Although I do not have the statistics of the number of Hong Kong people who share the same view, we should not underestimate their number, especially it is highly likely that it is increasing. In fact, their worries are justified. Many Hong Kong locals are aware that our competitiveness has very much been watered down. Right now, we can only rely on Hong Kong’s reputation as the “international financial centre” to maintain our livelihood. But as a matter of fact, Hong Kong’s future is perilous. If our “international financial centre” reputation is ever shaken, I fear for our future generations as to what they can rely on to maintain their subsistence.

In recent years, our leaders lacked long-term vision, and many deep-seated problems remain unsolved. Moreover, Hong Kong’s economic development has been stagnant for over a decade.

If we look at the other “Four Asian Tigers” countries, Hong Kong simply cannot compare to South Korea whose economy has been on a growth expressway in the past decade. Singapore has done an impressive job in developing tourism and trade – their average household income has far outstripped Hong Kong. As for Taiwan, they have been dragged down by political disputes, their livelihood and economy remain in doldrums. In fact, apart from South Korea, Singapore and the Mainland, many Asian countries have been striving for advancement opportunities.
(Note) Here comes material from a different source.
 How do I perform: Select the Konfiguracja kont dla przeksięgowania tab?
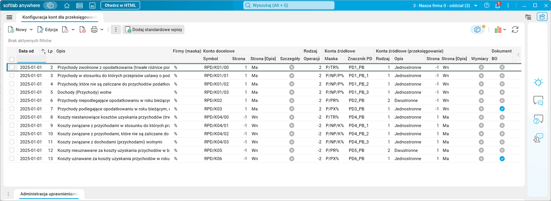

Should Hong Kong continue to focus too much on political disputes and neglect the construction of the economy and people’s subsistence, we would only sink deeper into mediocrity.
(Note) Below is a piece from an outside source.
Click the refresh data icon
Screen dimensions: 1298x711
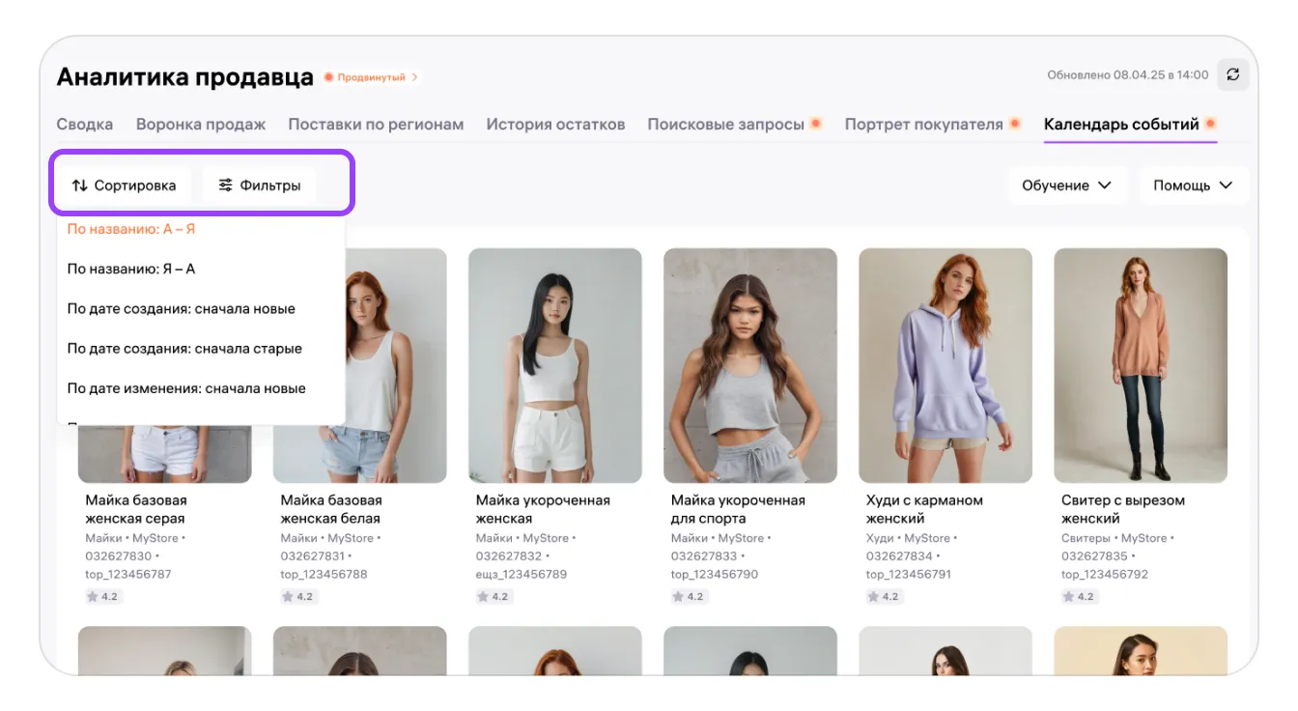1232,74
The key point of today’s motion is whether the Chief Executive has committed a serious offence or failed to do his duty. As many legislators have suggested, the Chief Executive definitely has allowed illegal structures in his home and the way he dealt with it was erroneous. But anyhow, the seriousness of illegal structure cannot be compared with transgression or corruption. They are two separate matters. As for his alleged false statements, in my opinion, it only means that the Chief Executive hasn’t dealt with the matter adequately, and the information he provided was very confusing and limited. But there is simply no convincing evidence to prove that he purposely made false statements. Therefore, there is no valid argument for the impeachment of the Chief Executive.

I believe the correct approach should be to let the Buildings Department carry on with their investigation of the illegal structure, in accordance with the law and normal procedures. Under the watch of the public and the media, it would be impossible for the government to take any sides. The rule of law is one of Hong Kong’s core values. It intends for the particular purpose of making everyone equal. The Chief Executive cannot be given unprincipled protection because of his authority; on the other hand, we cannot multiply his mistakes because of his identity either. This matter should only be handled in accordance with the law. The Chief Executive has already apologized numerous times regarding this matter and has endured a lot of insults and humiliation. His sacrifices are well vaster than the average citizen.
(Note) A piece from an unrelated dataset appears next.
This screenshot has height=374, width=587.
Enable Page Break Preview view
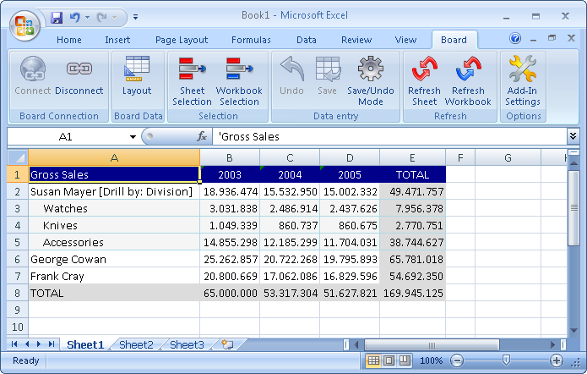point(405,360)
I would like to reinforce that although everybody knows illegal construction violates the law, it is a common problem involving many people including a significant number of politicians. I hope we can all genuinely ask ourselves, have we been relentlessly interrogating about other people’s illegal structures, but only gloss over our own?

The dispute over the Chief Executive’s illegal structure has been going on for over six months now. The Pan-Democrats have voted for motion of no confidence multiple times, asking to invoke the Power and Privilege Ordinance and the current impeachment motion. After these three steps, I hope the Legislative Council can be steered back onto the right track and focus on all the immediate problems Hong Kong is facing.